Pedir ajuda é um ato que para algumas pessoas é bastante natural e corriqueiro, mas que para outras pode ser de uma enorme dificuldade.

Pode ser uma informação quando se está perdido no trânsito, uma mão extra quando se tem muitos objetos para carregar, ou até algo maior como uma ajuda quando não se sabe como sair de um dos muitos labirintos dessa vida. Ajuda de amigo, ajuda profissional. Perdido, sobrecarregado, sem conseguir enxergar a saída. Pedir ajuda é admitir seus limites, sua falta de controle, sua incompetência. É admitir para si mesmo e para o outro (o que será pior?) que não se pode tudo.

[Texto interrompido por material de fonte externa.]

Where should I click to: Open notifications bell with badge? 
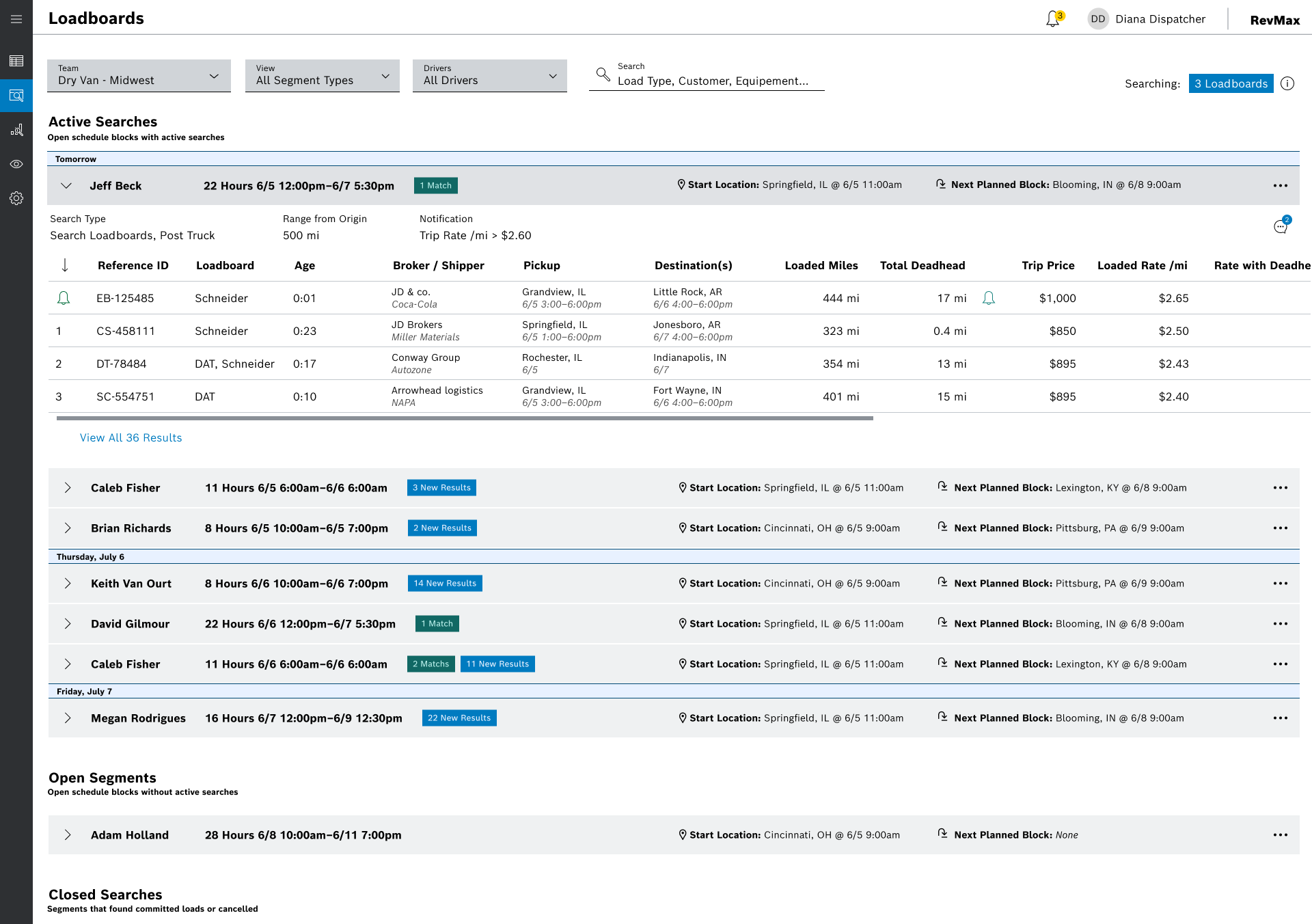[x=1053, y=19]
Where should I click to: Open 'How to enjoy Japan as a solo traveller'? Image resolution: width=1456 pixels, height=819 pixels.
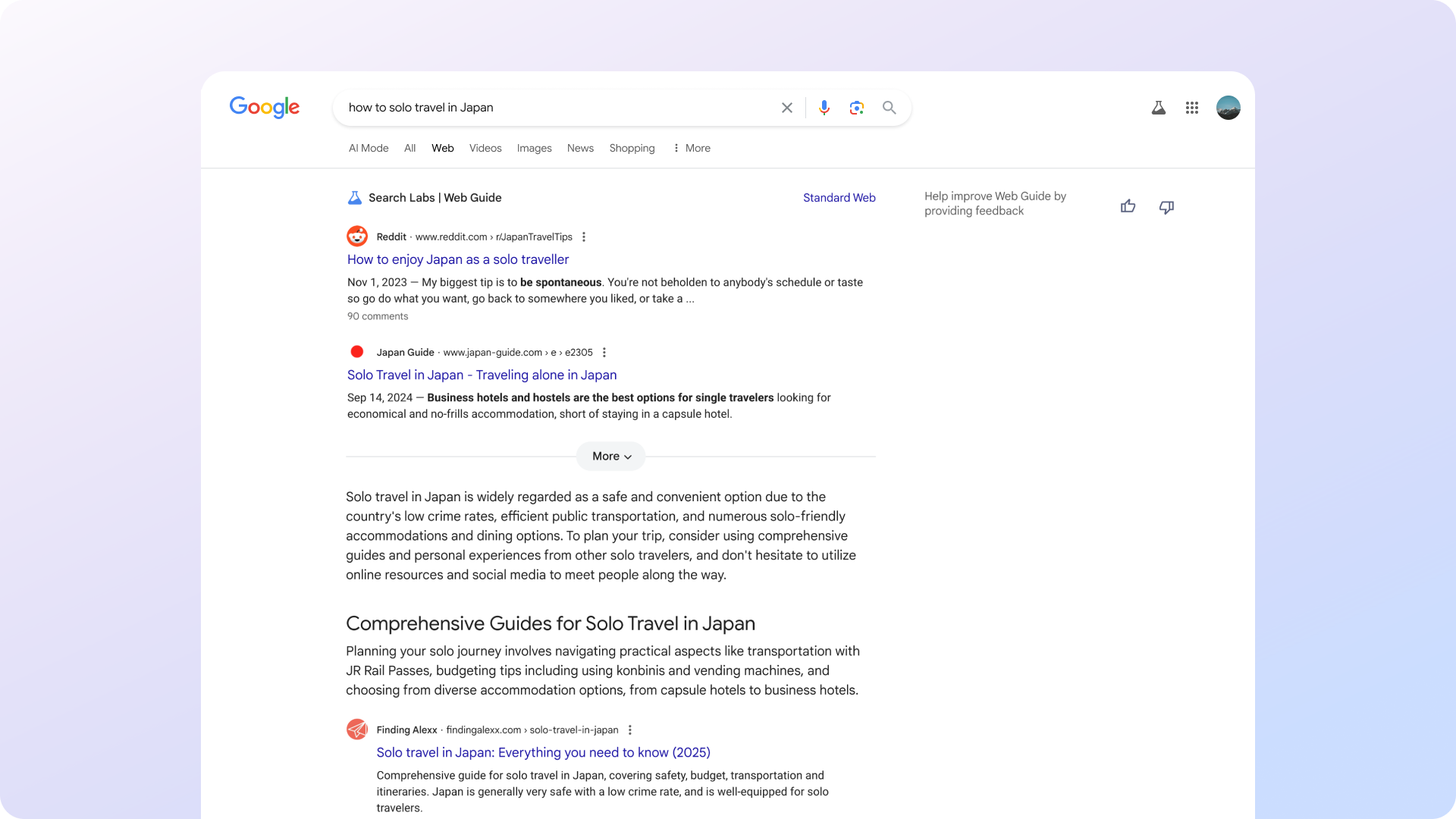coord(457,259)
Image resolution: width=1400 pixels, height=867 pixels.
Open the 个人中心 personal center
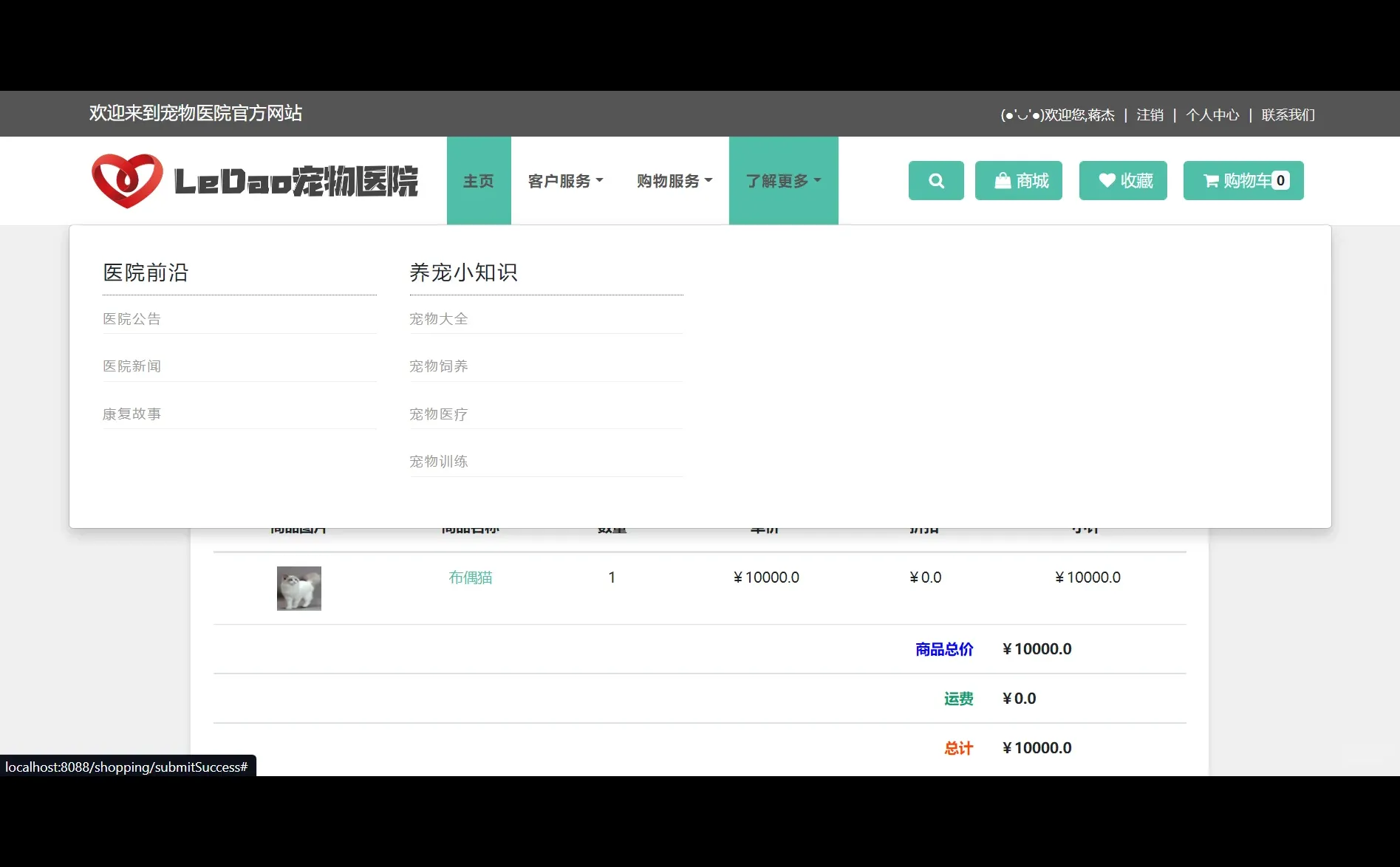(1212, 114)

Não neste momento, não com esses recursos.

Aquele que não pede ajuda age assim porque tende a se fundir com a ideia da incompetência. Aquela inabilidade momentânea para lidar com um evento específico é generalizada e transformada na sua própria identidade:

“eu sou incompetente”; “eu sou falho”; “eu sou um fracasso”; “eu não sou digno de amor”.

Ver-se assim e sentir-se assim dói no que há de mais profundo em si. E a certeza que se tem é de que essa dor precisa ser evitada. A qualquer custo.

Ao custo da manutenção da desorientação, da sobrecarga, da visão limitada sobre os caminhos possíveis. Ao custo de uma imagem de pessoa inabalável, que consegue tudo, que não precisa de nada. Ao custo da constante sensação de não ser amado.

Quanta ilusão! Quanta solidão isso gera. Quanta desconexão…

Somente a entrega pode curar essa dor. Agir exatamente na direção do que amedronta e dói. Aceitar que se tem limites sim, e que isso não te faz menor, nem pior, nem não merecedor do amor de quem te importa. Coragem para estar na arena da vida e pedir ajuda quando se percebe incapaz naquele momento.

Dói. Pode acreditar, eu sei o quanto dói não saber pedir ajuda. Eu sei o quanto buscar pelo outro pode doer. Mas é o que cura, pois diminui as resistências, abre portas, possibilita a troca, humaniza. Você não é mais o super herói inatingível. É apenas um rico e complexo ser humano (que ainda é forte, além de frágil).

Peça ajuda. A pequena ajuda, a grande ajuda. Aquela que você der conta. Vá aos poucos. Veja onde está e o que já consegue pedir ou aceitar e vá aumentando o desafio. Só não fique nesse lugar, pois você já sabe que não está gostoso assim.

E se você faz parte do felizardo grupo que pede ajuda com facilidade, por favor: acolha o pedido daquele que não sabe pedir ajuda. Esse pedido pode vir torto, pela metade, nas entrelinhas. Óbvio que era melhor que viesse de forma clara, mas é o que ele consegue fazer no momento. Acolha, ajude, não julgue. Honre esse pedido que demandou um esforço que você nunca vai conseguir mensurar. E se posso te pedir mais uma coisa eu diria: ofereça ajuda. Ofereça seu olhar, seus ouvidos, suas mãos, um pouco do seu tempo. O que vai ser recebido pelo outro será amor. E é isso que ele mais precisa.

E daqui eu pergunto a você que precisa mas não sabe pedir ajuda: posso te ajudar?